About this task: Retype, without alteration, each line from the line containing "Task: Open the phone app icon" to the final line of the records.

[Stored entries]
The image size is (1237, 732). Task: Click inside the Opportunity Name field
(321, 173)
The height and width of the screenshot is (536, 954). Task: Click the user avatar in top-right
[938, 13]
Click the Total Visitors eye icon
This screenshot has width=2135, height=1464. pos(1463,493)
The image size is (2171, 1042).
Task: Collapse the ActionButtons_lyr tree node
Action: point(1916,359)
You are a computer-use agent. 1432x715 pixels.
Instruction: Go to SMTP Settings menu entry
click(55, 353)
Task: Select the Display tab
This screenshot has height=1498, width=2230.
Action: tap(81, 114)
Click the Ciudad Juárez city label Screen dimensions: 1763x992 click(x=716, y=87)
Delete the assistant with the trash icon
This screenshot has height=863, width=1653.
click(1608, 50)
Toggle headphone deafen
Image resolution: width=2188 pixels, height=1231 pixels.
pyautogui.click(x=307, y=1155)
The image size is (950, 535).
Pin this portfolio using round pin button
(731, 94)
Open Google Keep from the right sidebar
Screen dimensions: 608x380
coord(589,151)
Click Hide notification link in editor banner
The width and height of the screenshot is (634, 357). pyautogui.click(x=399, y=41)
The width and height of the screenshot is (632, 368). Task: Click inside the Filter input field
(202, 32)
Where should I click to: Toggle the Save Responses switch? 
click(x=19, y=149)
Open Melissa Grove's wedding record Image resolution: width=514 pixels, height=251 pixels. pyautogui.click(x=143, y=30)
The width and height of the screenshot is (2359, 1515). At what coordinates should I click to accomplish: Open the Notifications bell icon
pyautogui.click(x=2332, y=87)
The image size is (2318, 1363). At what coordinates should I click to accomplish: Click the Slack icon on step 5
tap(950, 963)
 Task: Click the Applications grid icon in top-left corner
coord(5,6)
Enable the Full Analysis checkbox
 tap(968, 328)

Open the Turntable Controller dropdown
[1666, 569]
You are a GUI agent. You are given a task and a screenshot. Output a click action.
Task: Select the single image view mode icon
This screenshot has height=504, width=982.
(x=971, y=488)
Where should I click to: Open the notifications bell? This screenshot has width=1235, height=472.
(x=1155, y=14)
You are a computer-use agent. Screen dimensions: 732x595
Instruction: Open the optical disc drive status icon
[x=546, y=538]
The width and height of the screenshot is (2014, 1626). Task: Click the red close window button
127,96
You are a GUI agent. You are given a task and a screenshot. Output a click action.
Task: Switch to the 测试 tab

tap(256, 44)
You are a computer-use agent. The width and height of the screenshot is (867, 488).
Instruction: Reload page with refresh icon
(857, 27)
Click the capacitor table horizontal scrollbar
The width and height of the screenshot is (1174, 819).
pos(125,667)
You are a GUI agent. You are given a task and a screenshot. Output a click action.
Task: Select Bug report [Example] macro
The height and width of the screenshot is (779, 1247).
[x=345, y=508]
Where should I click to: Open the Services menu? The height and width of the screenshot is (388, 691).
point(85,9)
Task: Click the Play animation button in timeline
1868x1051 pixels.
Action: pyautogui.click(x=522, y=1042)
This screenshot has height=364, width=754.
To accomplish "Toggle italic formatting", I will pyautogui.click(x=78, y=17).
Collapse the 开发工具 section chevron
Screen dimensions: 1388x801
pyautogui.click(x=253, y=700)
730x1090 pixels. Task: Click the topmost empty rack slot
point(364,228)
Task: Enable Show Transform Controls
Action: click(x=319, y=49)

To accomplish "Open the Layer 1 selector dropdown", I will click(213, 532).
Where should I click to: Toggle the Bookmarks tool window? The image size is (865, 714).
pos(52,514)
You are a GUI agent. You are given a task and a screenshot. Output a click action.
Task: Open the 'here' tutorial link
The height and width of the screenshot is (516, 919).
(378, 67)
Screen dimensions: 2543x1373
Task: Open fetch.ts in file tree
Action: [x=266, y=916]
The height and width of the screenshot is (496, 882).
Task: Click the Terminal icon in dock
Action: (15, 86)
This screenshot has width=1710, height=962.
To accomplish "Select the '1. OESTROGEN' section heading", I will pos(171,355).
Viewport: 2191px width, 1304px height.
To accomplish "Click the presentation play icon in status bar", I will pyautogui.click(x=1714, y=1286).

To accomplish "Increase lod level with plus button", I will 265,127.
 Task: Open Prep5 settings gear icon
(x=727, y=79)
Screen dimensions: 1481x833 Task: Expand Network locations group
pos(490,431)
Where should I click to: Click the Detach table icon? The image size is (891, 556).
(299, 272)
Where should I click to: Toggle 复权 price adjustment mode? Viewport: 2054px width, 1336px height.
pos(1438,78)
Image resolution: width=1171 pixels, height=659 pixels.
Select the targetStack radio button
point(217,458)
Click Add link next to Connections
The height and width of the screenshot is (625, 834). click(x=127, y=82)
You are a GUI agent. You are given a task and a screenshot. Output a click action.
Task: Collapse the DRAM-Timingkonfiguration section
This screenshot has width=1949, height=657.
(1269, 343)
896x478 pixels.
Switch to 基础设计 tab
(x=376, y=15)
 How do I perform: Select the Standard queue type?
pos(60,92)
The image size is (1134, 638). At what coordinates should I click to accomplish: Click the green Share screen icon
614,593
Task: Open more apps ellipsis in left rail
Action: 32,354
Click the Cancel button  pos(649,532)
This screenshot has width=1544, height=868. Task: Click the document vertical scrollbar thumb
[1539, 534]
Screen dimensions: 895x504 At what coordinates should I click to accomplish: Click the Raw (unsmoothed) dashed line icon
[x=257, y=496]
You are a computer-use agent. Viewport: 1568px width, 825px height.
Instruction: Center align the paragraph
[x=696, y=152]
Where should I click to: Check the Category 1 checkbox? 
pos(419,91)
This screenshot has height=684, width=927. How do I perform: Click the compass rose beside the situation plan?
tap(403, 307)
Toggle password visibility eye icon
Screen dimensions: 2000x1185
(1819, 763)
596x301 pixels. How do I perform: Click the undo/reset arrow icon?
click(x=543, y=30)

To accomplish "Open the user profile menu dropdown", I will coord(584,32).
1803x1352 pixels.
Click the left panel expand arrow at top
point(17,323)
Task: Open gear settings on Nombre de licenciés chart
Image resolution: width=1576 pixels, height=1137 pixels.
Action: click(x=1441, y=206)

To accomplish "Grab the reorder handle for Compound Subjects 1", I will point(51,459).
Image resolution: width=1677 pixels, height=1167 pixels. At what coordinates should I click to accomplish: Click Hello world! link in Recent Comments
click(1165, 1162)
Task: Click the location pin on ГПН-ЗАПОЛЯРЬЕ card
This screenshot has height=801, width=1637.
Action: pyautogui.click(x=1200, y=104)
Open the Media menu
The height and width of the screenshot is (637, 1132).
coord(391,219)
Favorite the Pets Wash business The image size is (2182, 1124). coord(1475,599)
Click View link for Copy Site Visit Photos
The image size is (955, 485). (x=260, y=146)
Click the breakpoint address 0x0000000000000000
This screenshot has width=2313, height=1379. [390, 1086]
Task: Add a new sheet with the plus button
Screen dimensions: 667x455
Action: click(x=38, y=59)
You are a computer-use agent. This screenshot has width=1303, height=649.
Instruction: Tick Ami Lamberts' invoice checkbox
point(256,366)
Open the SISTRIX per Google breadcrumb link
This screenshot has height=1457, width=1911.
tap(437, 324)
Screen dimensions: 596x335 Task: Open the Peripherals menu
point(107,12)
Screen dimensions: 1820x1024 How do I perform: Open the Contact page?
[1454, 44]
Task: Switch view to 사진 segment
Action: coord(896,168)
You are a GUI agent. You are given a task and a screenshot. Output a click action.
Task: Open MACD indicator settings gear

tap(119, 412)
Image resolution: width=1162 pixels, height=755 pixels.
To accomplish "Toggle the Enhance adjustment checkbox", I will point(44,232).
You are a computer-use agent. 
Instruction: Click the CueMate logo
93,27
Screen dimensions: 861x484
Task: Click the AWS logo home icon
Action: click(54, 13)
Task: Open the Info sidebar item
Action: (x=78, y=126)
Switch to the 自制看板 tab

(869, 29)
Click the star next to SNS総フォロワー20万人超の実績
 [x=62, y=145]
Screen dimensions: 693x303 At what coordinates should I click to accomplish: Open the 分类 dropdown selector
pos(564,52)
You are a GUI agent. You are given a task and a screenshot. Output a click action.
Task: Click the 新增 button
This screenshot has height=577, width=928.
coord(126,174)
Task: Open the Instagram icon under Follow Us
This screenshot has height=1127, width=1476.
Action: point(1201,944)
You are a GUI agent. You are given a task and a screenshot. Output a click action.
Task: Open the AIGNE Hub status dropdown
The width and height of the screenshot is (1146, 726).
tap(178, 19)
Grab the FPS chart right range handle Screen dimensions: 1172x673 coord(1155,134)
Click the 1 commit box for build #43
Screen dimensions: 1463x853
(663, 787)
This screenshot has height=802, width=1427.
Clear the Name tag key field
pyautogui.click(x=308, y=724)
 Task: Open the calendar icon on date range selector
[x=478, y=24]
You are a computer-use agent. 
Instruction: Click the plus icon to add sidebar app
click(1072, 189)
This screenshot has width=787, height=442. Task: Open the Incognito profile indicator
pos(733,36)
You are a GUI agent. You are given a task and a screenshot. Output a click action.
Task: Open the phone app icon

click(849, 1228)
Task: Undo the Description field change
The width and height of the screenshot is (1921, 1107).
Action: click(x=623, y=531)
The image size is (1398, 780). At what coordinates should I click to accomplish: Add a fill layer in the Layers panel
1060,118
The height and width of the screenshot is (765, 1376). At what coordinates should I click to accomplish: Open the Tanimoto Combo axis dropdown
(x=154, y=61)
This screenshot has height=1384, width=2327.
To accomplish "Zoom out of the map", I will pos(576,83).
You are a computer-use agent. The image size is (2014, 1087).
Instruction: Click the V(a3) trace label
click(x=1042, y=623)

The completed task:
Task: Open the phone app icon

click(849, 1228)
Task: Undo the Description field change
The width and height of the screenshot is (1921, 1107).
Action: click(x=623, y=531)
The image size is (1398, 780). At what coordinates should I click to accomplish: Add a fill layer in the Layers panel
1060,118
The height and width of the screenshot is (765, 1376). At what coordinates should I click to accomplish: Open the Tanimoto Combo axis dropdown
(x=154, y=61)
This screenshot has height=1384, width=2327.
To accomplish "Zoom out of the map", I will pos(576,83).
You are a computer-use agent. The image size is (2014, 1087).
Instruction: Click the V(a3) trace label
click(x=1042, y=623)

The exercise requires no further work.